======== 原文 ========
いうまでもなく、その要因は1979年に始まった「一人っ子政策」にある。子供を1人しか生めないのなら、将来自分たちの面倒を見てくれる可能性の高い男子を欲しがる傾向が強い。とりわけ農村部では、伝統的に嫡子を重視する考え方が顕著となっている。
もちろん産み分けは難しく、実際には女子とわかった途端に堕胎してしまうケースもあるため、自然の摂理から外れた男女比率となってしまうのである。
ところが、おかしなことに、都市部では女性の数が男性よりも多いという逆転現象が見られる。というのも、都市部には農村から女性が集まってきて戻らない一方、農村部出身の男性は都市部の学校に通ったり、仕事をしたりしても、やがて農村に戻ることが多いためだ。
======== 抽出情報 ========
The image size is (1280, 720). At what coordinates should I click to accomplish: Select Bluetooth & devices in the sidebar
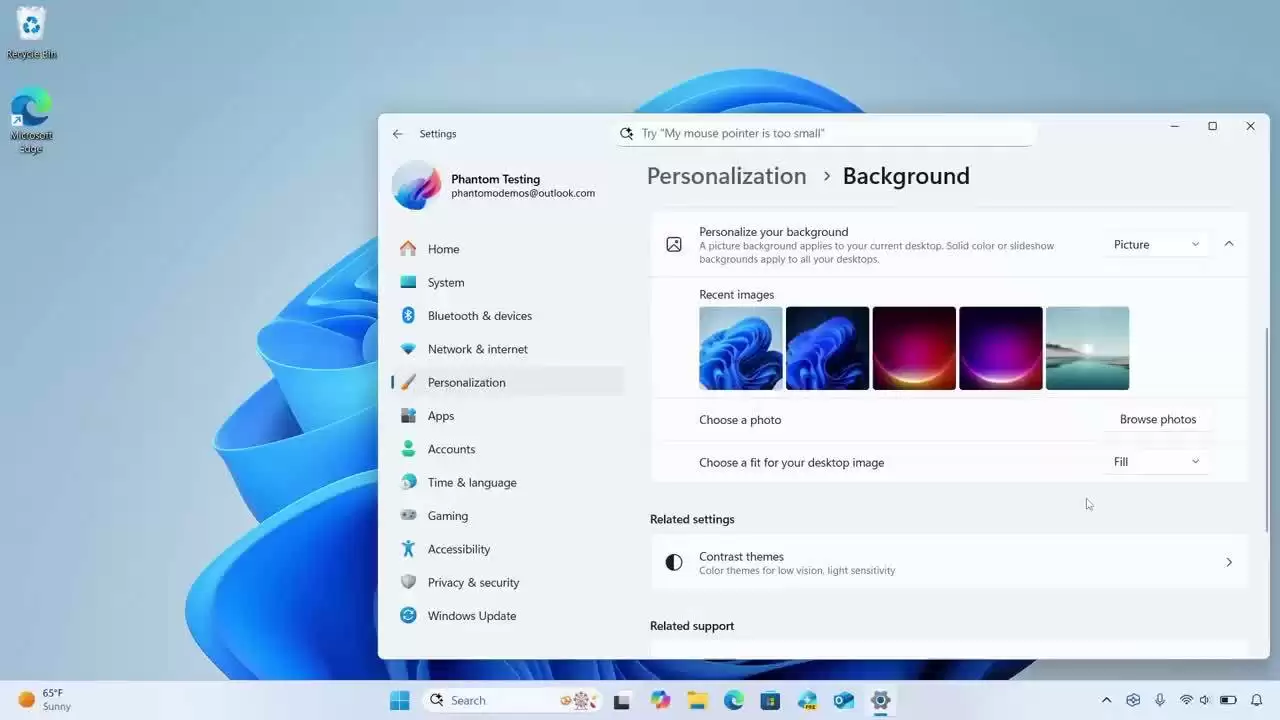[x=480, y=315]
========
======== 抽出情報 ========
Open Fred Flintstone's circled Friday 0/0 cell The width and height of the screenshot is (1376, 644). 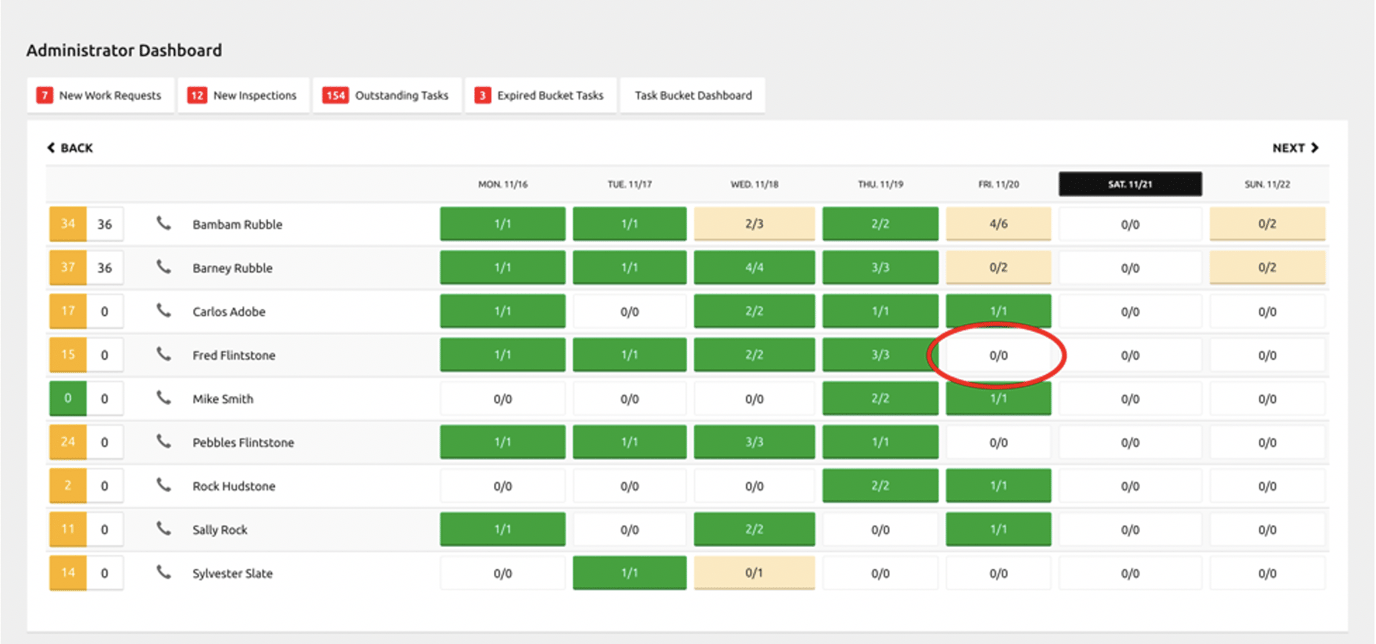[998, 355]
========
======== 抽出情報 ========
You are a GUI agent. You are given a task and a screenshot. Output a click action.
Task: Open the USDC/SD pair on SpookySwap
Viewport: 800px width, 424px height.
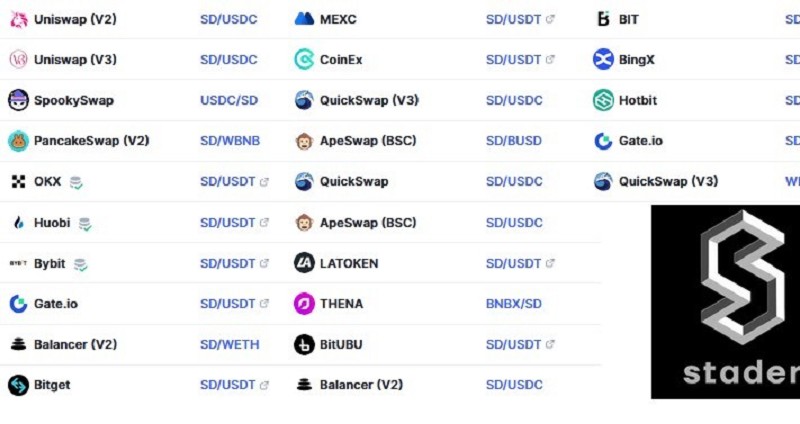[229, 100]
========
• _設問_:
a – 男女比に関する本文について、次の問いに答えなさい。
(i) 一人っ子政策は何年に始まったか。
(ii) 伝統的に嫡子を重視する考え方が顕著なのはどこか。
(iii) 都市部で見られる逆転現象とはどのようなものか。
b – 男女比に関する本文から、「いうまでもなく、その要因は1」で始まる箇所から「比率となってしまうのである。」で終わる箇所までを、一字一句違えずに引用しなさい。
c – 男女比に関する本文を、最後の文に続けて書き継ぎなさい。

• _解答例_:
a –
(i) 1979年
(ii) 農村部
(iii) 女性の数が男性よりも多いという現象

b –
いうまでもなく、その要因は1979年に始まった「一人っ子政策」にある。子供を1人しか生めないのなら、将来自分たちの面倒を見てくれる可能性の高い男子を欲しがる傾向が強い。とりわけ農村部では、伝統的に嫡子を重視する考え方が顕著となっている。
もちろん産み分けは難しく、実際には女子とわかった途端に堕胎してしまうケースもあるため、自然の摂理から外れた男女比率となってしまうのである。

c –
そうなると、都市部では数少ない男性に女性が殺到するという状況が生まれ、実質「一夫多妻状態」になっている。もちろん、中国では重婚が認められておらず、誇張した言い方ではあるが、それでも資金力があって地位もある男性には多くの女性がアプローチしてくるというのだ。
その結果、都市部では、結婚できない(しない)女性が溢れることになる。
かたや農村部では限られた1人の女性を巡って激しい争奪戦競争が繰り広げられ、今や中国では、都市と農村との間で男女比の二極化現象が起きている格好だ。
中国では、都市と農村の所得格差が叫ばれて久しいが、それを解消しない限り、こうした異常事態に歯止めはかからないだろう。